The reverend father to whom we have entrusted this important matter, and in whose zeal and efficiency we have the utmost confidence, will call upon you during the course of the coming winter. You will, we are quite sure, receive him worthily, as our representative; and you will enable him, we trust, to return to us with fresh and abundant proofs of your well-known generosity and self-sacrifice, and with an ample and sufficient sum not only to save, but to endow, and render perpetual for all time, our American College in Rome.

M. J. Spalding,
Archbishop of Baltimore, and Chairman of Metropolitans.
J. F. Wood,
Bishop of Philadelphia, Chairman Executive Committee of Bishops, and Treasurer.
Baltimore, Feast of the Presentation of the Blessed Virgin, 1868.

Letter Of Rev.

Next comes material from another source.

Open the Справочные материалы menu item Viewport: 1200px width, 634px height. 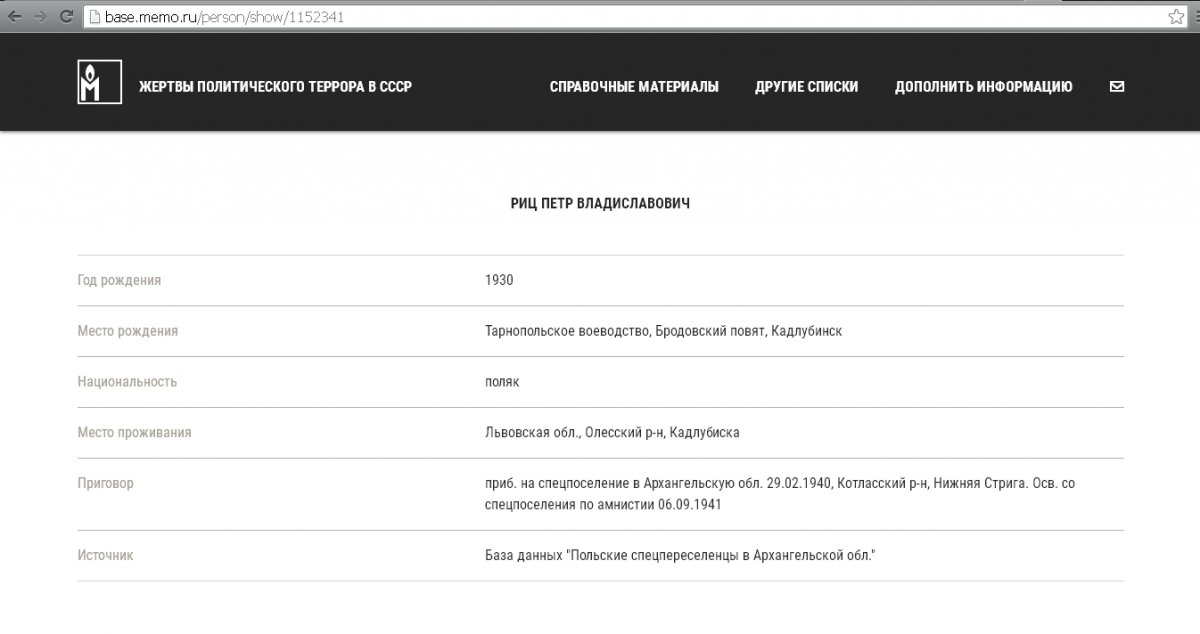(x=634, y=87)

George H. Doane.

Having been appointed by the Most Rev. Archbishop of Baltimore, and the Rt. Rev. Bishop of Philadelphia, as Chairmen respectively of Metropolitans, and of the Executive Committee of Bishops, who have charge of the affairs of the American College in Rome, with the duty of endeavoring to raise an endowment fund for the College, I have, with the consent of my own bishop, accepted the trust which they have confided to me, and propose to enter upon the work at once. Before Christmas I hope to visit, with the consent of the Archbishops and Bishops of those Sees, Baltimore, Philadelphia, Albany, Boston, and Hartford; during the holidays, New-York, Brooklyn, and Newark; and about the middle of January to start for the North, West, and South.

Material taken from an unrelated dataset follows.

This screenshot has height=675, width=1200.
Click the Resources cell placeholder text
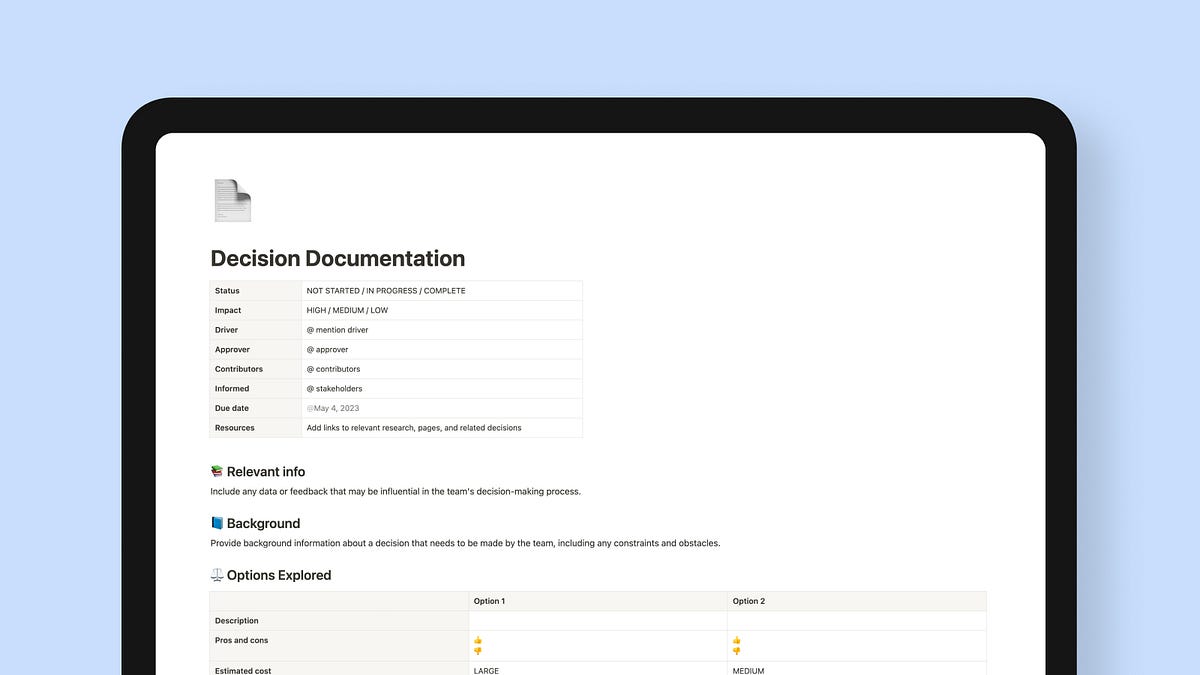(x=413, y=427)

Love for Rome, and the desire to make some little return for the many blessings I received while a student in one of the National Colleges there, (the American College not having then been founded,) by trying to procure the same blessings to others; and love for my country, with the desire to see preserved for her, in the very heart of the Eternal City, a place where some of her young Levites may grow up in the schools of Rome, under the shadow of St. Peter's, and in the immediate presence of the Vicar of our Lord upon earth, are the motives which prompt me to undertake this arduous duty.

That it may succeed, I earnestly beg the prayers of the faithful, the generous and zealous co-operation of all in the good work, and remembrance on the part of my fathers and brethren at the altar of God in the daily sacrifice.

G. H. Doane.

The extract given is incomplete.